Ita missa est : voilà ta mission ! A nous de l'inscrire dans nos gestes et nos relations. « Si je les renvoie chez eux sans nourriture, ils tomberont en route... » Oui, l'eucharistie est vraiment notre nourriture du voyage. Elle n'est pas un luxe spirituel, ni une récompense pour chrétiens réussis, ni une friandise pour chrétiens bien-portants mais le viatique pour la route. Elle est l'aliment substantiel indispensable pour entretenir et accroître ma foi, réparer les forces perdues, éviter les obstacles et un jour me ressusciter. « Que le corps de Notre Seigneur Jésus-Christ garde ton être pour la vie éternelle. » Mettre en nous le corps glorieux du Christ c'est être déjà ressuscité. En communiant au Christ ressuscité, tous nos efforts de fidélité, toutes nos expressions de bonté ont un rôle dans l'édification du Royaume définitif.
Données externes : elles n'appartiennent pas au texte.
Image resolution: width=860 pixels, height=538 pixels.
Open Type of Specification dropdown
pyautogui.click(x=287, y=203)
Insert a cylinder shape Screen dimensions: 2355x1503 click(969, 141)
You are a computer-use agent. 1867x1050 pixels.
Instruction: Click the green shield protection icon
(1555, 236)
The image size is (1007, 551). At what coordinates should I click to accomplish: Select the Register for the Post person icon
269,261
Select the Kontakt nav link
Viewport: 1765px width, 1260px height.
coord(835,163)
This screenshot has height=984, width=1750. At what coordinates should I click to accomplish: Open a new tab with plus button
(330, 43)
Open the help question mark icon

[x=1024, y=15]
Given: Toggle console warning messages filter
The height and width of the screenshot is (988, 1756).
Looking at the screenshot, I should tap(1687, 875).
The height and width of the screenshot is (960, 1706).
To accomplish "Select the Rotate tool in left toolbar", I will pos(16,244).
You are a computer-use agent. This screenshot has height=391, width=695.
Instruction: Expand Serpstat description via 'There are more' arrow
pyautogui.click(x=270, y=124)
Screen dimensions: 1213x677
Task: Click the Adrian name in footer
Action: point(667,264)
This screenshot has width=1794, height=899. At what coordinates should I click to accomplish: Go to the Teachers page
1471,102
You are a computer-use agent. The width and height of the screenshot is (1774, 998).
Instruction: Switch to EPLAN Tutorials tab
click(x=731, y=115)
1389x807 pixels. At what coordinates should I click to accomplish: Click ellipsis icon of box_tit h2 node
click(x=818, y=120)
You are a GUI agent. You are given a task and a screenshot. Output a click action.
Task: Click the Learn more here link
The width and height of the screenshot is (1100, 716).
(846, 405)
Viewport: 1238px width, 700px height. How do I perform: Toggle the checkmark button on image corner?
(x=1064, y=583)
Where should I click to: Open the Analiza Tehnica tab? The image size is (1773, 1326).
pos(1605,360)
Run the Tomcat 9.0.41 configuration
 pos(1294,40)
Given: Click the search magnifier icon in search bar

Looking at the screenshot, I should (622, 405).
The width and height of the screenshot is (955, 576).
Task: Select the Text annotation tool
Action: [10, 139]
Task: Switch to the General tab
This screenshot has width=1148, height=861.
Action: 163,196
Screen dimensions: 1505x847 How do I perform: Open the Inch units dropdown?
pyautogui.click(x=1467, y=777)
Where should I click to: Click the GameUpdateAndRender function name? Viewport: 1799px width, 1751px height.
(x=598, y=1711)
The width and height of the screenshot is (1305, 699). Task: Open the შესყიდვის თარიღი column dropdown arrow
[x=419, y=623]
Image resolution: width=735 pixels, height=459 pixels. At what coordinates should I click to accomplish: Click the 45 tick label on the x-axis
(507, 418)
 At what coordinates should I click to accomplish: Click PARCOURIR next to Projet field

Car l'amour, celui qui est le contraire de la suffisance, du mépris et de l'indifférence, est toujours du côté de Dieu. Il ne peut venir que de lui et ne peut mener qu'à lui. L'eucharistie, c'est être déchargé de nos ressentiments et de nos craintes pour recevoir l'amour. L'eucharistie, c'est se reposer de nos inquiétudes dans la confiance au Seigneur, c'est dénouer les liens qui nous entravent pour accueillir nos frères, c'est disséminer nos peurs pour partager nos dons. Oui, l'eucharistie, c'est bien brûler d'amour pour que tous les autres ne meurent pas de froid.